D'un côté, un sénateur omnipotent, cruel et tyrannique. De l'autre, un prophète autoproclamé fou du feu et sanguinaire. Entre eux, des enfants, des hommes et des femmes qui tentent de survivre dans une prison urbaine, une cité sans issue dans laquelle un peuple meurt en tout anonymat. Et pourtant, malgré cette sombre prémisse, l'espoir habite ce Feu de Jean-François Sénéchal, roman «pour grands ados» sorti en mars chez Leméac, mais sur lequel il vaut la peine de revenir.

Les aventures que vivront les personnages relèvent de l'urgence d'agir avant qu'il ne soit trop tard, pris entre deux feux dans un monde qui ne veut plus d'eux. Sans solidarité, ils sont inévitablement condamnés à échouer dans leur quête de survie.

Ian, un jeune homme désoeuvré dont la soeur meurt dès les premières pages du roman, prend sur lui le rôle de grand frère pour une panoplie d'autres enfants. «Tout l'espoir repose sur cette possibilité d'entrer en contact avec l'autre et d'établir quelque chose de vrai sur une base amicale qui n'est pas de l'ordre de la confrontation», raconte Jean-François Sénéchal, dont c'est le troisième roman.

Au milieu du chaos, la solidarité de cette fratrie regroupée autour d'Ian devient une force. «Si on perd ça, il n'y a plus grand-chose, on devient un animal», avance Jean-François Sénéchal.

L'ombre de l'Histoire

La Cité, presque un personnage en soi, sème sans arrêt des embûches à ceux qui y évoluent dans un décor dystopique rappelant par moments les ghettos polonais de la Seconde Guerre mondiale.

* * * * * * * * *

| DÉTAILS DE L'EXERCICE |
Reprenez, s'il vous plaît, l'article sur le roman Feu là où il s'interrompt et poursuivez-le. Les données ne jouent aucun rôle ici.

| DONNÉES FOURNIES |
* * * * * * * * *

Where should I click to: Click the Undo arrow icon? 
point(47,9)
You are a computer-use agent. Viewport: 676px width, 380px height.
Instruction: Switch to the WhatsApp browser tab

* * * * * * * * *

| RÉSULTAT FINAL |
«J'avais le désir d'établir un dialogue avec l'Histoire. Établir des ponts, des parallèles, une réflexion sur des situations de l'extrême d'hier, mais aussi des choses qui nous préoccupent aujourd'hui encore. Il y a la question du mur, qui est centrale dans l'oeuvre, qu'on peut retrouver encore dans différents contextes politiques», confie l'auteur. On y retrouve aussi l'ombre d'un médecin polonais mort dans un camp de concentration avec les orphelins juifs qu'il a protégés jusqu'à la toute fin, même s'il aurait pu s'en sortir lui-même vivant. Janusz Korczak n'est jamais nommé explicitement dans le récit, mais il est à la base de l'histoire, comme en témoigne Jean-François Sénéchal.

«Je formule ce récit comme un roman humaniste, avec l'idée du souci de l'autre, de la responsabilité envers l'autre. Ian ne formule jamais ce souci, mais on le devine très bien dans ses actions. C'est ce même souci qui se retrouvait beaucoup chez Janusz Korczak», soutient-il.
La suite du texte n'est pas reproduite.